** Opening SOURCE DATA block **
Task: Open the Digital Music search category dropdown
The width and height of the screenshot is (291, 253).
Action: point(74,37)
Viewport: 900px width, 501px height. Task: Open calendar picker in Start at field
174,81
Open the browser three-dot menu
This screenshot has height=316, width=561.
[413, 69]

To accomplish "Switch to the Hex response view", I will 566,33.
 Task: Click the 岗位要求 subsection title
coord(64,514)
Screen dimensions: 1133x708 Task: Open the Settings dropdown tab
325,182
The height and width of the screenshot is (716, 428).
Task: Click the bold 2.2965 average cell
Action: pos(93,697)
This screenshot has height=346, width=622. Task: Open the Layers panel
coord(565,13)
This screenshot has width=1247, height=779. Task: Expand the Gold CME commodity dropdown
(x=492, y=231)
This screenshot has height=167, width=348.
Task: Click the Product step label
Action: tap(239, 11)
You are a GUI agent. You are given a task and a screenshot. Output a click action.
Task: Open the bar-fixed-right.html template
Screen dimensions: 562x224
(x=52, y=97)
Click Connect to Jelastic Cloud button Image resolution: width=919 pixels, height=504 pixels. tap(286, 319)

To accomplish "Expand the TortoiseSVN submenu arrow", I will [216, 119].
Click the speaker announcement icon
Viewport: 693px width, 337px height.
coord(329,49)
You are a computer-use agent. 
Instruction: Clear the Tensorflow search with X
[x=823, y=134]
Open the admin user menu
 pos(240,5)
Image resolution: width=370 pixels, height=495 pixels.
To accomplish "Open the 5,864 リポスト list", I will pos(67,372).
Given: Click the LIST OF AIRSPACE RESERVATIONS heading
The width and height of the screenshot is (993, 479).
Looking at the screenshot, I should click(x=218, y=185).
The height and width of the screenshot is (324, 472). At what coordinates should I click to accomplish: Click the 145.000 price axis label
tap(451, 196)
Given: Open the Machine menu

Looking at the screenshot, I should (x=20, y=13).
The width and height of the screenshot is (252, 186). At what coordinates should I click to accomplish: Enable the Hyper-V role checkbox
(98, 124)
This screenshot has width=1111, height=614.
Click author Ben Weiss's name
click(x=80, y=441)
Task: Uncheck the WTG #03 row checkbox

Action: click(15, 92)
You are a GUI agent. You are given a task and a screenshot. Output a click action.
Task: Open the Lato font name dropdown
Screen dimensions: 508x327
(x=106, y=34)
** Closing SOURCE DATA block **
## WHAT TO DO
Could you give the data again, word for word?

## YOUR RESPONSE
Task: Open the Digital Music search category dropdown
The width and height of the screenshot is (291, 253).
Action: point(74,37)
Viewport: 900px width, 501px height. Task: Open calendar picker in Start at field
174,81
Open the browser three-dot menu
This screenshot has height=316, width=561.
[413, 69]

To accomplish "Switch to the Hex response view", I will 566,33.
 Task: Click the 岗位要求 subsection title
coord(64,514)
Screen dimensions: 1133x708 Task: Open the Settings dropdown tab
325,182
The height and width of the screenshot is (716, 428).
Task: Click the bold 2.2965 average cell
Action: pos(93,697)
This screenshot has height=346, width=622. Task: Open the Layers panel
coord(565,13)
This screenshot has width=1247, height=779. Task: Expand the Gold CME commodity dropdown
(x=492, y=231)
This screenshot has height=167, width=348.
Task: Click the Product step label
Action: tap(239, 11)
You are a GUI agent. You are given a task and a screenshot. Output a click action.
Task: Open the bar-fixed-right.html template
Screen dimensions: 562x224
(x=52, y=97)
Click Connect to Jelastic Cloud button Image resolution: width=919 pixels, height=504 pixels. tap(286, 319)

To accomplish "Expand the TortoiseSVN submenu arrow", I will [216, 119].
Click the speaker announcement icon
Viewport: 693px width, 337px height.
coord(329,49)
You are a computer-use agent. 
Instruction: Clear the Tensorflow search with X
[x=823, y=134]
Open the admin user menu
 pos(240,5)
Image resolution: width=370 pixels, height=495 pixels.
To accomplish "Open the 5,864 リポスト list", I will pos(67,372).
Given: Click the LIST OF AIRSPACE RESERVATIONS heading
The width and height of the screenshot is (993, 479).
Looking at the screenshot, I should click(x=218, y=185).
The height and width of the screenshot is (324, 472). At what coordinates should I click to accomplish: Click the 145.000 price axis label
tap(451, 196)
Given: Open the Machine menu

Looking at the screenshot, I should (x=20, y=13).
The width and height of the screenshot is (252, 186). At what coordinates should I click to accomplish: Enable the Hyper-V role checkbox
(98, 124)
This screenshot has width=1111, height=614.
Click author Ben Weiss's name
click(x=80, y=441)
Task: Uncheck the WTG #03 row checkbox

Action: click(15, 92)
You are a GUI agent. You are given a task and a screenshot. Output a click action.
Task: Open the Lato font name dropdown
Screen dimensions: 508x327
(x=106, y=34)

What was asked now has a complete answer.